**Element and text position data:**
---

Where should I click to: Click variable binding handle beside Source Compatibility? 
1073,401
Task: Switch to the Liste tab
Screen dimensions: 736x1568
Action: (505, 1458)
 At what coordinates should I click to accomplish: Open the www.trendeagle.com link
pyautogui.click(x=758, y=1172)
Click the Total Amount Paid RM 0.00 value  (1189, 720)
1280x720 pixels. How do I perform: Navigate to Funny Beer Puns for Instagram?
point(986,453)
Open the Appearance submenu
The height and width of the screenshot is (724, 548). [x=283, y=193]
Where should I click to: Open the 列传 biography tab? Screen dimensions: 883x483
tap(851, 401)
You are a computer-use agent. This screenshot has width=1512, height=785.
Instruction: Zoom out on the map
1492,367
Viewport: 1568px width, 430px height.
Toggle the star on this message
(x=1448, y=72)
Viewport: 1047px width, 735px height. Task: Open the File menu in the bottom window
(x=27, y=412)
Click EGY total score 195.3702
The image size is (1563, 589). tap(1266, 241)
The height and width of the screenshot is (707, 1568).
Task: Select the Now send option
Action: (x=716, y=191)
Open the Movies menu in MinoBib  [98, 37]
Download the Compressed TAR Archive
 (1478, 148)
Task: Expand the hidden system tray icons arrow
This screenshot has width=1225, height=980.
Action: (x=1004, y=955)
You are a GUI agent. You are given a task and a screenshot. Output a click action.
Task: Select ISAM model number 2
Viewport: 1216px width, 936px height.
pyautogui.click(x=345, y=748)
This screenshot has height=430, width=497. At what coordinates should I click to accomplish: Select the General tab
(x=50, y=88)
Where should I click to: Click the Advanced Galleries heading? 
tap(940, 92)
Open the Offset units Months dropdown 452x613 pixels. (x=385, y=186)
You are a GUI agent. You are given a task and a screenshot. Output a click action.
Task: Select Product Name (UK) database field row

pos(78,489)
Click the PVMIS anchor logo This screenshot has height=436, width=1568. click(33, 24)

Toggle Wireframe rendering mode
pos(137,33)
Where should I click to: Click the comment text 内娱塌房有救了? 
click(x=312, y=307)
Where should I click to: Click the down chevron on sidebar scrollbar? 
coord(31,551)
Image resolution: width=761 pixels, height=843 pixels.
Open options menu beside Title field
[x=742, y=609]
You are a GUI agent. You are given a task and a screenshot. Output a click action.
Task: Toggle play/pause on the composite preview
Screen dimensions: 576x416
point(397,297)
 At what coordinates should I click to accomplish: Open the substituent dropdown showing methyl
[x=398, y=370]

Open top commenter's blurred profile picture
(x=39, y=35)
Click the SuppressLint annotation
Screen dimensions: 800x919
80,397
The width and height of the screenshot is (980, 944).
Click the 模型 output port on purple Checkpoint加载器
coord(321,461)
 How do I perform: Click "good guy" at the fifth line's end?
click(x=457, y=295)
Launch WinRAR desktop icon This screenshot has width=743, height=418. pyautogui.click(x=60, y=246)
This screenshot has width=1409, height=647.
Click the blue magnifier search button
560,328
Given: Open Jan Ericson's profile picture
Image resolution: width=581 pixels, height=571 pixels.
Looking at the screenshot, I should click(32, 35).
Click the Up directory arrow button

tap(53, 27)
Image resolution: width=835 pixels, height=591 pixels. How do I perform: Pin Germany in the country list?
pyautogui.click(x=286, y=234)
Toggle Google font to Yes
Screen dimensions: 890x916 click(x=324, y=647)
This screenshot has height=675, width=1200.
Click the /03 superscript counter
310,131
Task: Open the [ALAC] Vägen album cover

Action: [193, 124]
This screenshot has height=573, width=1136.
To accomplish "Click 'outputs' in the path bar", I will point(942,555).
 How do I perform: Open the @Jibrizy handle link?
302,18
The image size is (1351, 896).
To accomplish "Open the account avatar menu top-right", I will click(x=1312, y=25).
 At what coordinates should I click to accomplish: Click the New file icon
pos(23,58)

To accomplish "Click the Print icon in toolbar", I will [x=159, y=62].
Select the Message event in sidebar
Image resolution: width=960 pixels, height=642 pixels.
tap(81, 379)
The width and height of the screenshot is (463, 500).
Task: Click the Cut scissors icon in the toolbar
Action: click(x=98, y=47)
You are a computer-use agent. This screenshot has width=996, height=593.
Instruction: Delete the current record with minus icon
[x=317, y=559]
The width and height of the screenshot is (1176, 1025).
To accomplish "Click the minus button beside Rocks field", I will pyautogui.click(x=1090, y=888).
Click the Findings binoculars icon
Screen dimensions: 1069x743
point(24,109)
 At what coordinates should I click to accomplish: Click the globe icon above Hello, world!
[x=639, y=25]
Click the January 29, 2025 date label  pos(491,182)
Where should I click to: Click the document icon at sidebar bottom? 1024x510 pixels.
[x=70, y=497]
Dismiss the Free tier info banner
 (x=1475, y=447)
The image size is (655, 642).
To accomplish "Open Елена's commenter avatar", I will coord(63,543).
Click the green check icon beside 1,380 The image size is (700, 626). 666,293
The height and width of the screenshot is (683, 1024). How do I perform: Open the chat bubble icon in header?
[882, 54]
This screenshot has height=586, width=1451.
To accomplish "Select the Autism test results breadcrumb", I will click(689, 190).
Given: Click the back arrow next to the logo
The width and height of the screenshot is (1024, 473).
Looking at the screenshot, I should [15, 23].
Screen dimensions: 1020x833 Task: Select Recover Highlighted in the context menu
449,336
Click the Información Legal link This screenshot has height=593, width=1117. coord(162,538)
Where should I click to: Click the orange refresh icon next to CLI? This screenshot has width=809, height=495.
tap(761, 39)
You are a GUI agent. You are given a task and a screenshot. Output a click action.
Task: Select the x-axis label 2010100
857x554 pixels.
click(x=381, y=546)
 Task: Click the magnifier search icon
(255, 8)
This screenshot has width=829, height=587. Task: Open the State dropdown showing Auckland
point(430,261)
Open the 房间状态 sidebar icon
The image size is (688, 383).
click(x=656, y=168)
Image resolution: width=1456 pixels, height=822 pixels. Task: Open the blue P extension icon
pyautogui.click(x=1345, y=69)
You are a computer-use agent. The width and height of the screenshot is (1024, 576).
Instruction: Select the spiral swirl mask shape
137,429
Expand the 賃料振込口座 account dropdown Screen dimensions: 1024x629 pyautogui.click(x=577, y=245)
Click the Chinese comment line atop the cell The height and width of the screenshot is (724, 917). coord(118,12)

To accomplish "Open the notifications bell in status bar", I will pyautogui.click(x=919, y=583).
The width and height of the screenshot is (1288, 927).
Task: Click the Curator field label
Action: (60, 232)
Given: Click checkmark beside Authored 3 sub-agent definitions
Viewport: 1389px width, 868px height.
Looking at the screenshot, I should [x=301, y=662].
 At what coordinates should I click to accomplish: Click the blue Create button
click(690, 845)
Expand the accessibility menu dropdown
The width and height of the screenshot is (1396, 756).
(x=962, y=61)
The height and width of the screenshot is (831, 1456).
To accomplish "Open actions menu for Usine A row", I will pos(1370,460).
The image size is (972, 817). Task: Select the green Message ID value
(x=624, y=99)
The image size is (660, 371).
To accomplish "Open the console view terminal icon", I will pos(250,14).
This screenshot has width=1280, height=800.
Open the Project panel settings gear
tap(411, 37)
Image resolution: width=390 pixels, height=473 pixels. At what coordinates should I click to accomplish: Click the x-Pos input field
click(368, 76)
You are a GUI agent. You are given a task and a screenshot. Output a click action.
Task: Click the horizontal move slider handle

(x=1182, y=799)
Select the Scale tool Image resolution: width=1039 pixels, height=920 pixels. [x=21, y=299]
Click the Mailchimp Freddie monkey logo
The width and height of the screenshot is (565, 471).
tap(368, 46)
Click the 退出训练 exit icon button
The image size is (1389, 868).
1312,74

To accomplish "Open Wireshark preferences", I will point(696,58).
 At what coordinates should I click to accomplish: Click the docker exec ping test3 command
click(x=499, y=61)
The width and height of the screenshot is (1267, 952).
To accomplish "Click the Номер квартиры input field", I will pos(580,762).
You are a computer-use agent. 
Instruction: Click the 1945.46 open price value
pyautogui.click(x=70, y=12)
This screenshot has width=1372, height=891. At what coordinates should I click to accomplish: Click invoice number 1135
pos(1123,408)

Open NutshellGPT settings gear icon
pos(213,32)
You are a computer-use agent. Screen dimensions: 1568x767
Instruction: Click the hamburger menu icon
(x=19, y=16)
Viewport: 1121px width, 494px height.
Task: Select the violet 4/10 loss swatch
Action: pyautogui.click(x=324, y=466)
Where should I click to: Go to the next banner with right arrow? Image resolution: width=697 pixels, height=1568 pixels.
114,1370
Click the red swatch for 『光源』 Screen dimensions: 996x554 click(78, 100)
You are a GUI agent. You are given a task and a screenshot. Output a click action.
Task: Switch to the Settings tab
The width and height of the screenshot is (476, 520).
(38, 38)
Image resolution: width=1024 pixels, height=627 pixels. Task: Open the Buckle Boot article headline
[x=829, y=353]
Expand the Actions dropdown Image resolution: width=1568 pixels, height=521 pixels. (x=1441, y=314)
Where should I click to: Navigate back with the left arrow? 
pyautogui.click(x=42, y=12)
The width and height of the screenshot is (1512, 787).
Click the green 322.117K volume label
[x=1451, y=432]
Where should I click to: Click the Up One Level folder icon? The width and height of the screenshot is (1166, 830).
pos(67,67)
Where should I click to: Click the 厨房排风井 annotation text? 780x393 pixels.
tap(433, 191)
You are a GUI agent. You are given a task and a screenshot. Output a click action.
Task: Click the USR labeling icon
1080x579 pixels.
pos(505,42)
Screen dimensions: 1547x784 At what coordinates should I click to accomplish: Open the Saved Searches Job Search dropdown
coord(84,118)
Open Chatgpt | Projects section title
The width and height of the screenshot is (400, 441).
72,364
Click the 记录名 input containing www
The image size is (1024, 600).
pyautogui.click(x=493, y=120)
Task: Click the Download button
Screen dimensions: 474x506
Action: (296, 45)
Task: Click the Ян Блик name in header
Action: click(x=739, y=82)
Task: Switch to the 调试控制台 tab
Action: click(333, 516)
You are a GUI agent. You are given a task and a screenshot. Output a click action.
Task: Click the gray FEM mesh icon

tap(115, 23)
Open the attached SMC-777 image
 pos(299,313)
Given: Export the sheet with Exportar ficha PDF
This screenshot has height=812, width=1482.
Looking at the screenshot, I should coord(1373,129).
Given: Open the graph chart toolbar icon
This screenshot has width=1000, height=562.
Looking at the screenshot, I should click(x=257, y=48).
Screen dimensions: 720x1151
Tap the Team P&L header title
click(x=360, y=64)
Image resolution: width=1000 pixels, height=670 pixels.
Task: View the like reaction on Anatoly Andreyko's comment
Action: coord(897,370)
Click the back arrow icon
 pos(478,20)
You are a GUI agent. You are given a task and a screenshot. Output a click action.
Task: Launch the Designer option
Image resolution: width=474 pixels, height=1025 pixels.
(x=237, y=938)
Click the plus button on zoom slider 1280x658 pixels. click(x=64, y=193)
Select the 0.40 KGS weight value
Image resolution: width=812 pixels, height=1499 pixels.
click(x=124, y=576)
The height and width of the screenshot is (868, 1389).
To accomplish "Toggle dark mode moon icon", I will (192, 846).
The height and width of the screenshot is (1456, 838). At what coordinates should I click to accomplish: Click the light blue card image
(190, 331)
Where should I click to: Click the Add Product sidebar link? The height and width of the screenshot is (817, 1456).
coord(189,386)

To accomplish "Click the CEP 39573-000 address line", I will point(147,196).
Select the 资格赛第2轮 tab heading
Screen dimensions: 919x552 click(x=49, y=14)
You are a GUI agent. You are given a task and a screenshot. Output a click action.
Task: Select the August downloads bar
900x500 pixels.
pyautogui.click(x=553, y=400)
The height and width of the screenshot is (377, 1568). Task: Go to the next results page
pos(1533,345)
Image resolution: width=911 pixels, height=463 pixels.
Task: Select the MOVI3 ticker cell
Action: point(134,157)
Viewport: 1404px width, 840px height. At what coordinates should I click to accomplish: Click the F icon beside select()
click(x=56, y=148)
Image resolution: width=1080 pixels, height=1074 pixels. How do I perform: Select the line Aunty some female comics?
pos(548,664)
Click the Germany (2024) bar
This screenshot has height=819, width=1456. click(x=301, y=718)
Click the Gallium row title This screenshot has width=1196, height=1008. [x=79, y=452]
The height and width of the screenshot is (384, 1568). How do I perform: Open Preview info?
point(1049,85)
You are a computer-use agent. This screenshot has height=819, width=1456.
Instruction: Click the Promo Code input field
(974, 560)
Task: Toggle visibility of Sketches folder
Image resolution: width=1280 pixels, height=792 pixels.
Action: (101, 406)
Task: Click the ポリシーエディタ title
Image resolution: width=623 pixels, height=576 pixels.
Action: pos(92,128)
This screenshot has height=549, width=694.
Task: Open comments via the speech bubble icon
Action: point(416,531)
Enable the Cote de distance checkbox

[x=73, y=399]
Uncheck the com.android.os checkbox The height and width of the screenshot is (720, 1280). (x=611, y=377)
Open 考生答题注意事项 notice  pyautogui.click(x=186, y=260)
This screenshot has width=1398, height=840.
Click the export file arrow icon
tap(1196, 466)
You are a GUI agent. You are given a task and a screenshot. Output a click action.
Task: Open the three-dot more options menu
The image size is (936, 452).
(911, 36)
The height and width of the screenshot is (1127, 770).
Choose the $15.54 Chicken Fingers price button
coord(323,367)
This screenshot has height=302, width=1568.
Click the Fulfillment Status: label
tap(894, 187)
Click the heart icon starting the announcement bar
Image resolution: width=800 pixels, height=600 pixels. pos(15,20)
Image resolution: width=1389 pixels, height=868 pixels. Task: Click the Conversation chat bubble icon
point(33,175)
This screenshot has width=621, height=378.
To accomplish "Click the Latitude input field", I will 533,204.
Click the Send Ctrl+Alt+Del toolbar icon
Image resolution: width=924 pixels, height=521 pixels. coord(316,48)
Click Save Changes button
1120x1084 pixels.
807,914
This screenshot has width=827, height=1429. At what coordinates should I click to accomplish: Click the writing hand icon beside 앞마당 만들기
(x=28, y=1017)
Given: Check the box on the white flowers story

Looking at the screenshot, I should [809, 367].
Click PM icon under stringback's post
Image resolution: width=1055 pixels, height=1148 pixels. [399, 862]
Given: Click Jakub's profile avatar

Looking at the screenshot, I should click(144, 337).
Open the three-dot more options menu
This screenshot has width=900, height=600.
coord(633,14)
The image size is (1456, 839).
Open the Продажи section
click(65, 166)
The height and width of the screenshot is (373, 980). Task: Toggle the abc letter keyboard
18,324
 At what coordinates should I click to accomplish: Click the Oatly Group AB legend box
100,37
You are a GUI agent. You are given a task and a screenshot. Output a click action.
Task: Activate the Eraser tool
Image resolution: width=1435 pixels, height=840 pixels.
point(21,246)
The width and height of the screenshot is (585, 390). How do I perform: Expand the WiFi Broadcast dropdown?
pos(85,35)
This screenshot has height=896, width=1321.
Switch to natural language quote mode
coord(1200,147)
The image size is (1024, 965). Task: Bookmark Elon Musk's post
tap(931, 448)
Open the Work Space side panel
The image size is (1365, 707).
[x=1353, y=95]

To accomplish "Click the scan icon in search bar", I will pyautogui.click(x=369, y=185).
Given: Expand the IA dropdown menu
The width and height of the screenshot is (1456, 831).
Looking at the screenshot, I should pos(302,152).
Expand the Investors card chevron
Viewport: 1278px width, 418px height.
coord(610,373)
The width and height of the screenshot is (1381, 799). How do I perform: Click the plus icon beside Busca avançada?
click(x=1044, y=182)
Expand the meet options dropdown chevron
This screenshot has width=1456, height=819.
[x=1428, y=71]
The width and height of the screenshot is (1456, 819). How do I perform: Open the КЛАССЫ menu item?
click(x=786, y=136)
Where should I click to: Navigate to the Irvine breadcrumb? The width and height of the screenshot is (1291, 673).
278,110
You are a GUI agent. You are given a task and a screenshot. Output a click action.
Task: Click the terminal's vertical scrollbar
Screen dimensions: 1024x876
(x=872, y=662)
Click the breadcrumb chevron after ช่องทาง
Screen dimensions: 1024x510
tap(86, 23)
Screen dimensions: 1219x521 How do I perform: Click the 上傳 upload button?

---

**Set problem:** Copy out the rows above word for word, starting at the line that contains "Image resolution: width=1080" and ending at the line that contains "point(1049,85)".

**Worked solution:**
Image resolution: width=1080 pixels, height=1074 pixels. How do I perform: Select the line Aunty some female comics?
pos(548,664)
Click the Germany (2024) bar
This screenshot has height=819, width=1456. click(x=301, y=718)
Click the Gallium row title This screenshot has width=1196, height=1008. [x=79, y=452]
The height and width of the screenshot is (384, 1568). How do I perform: Open Preview info?
point(1049,85)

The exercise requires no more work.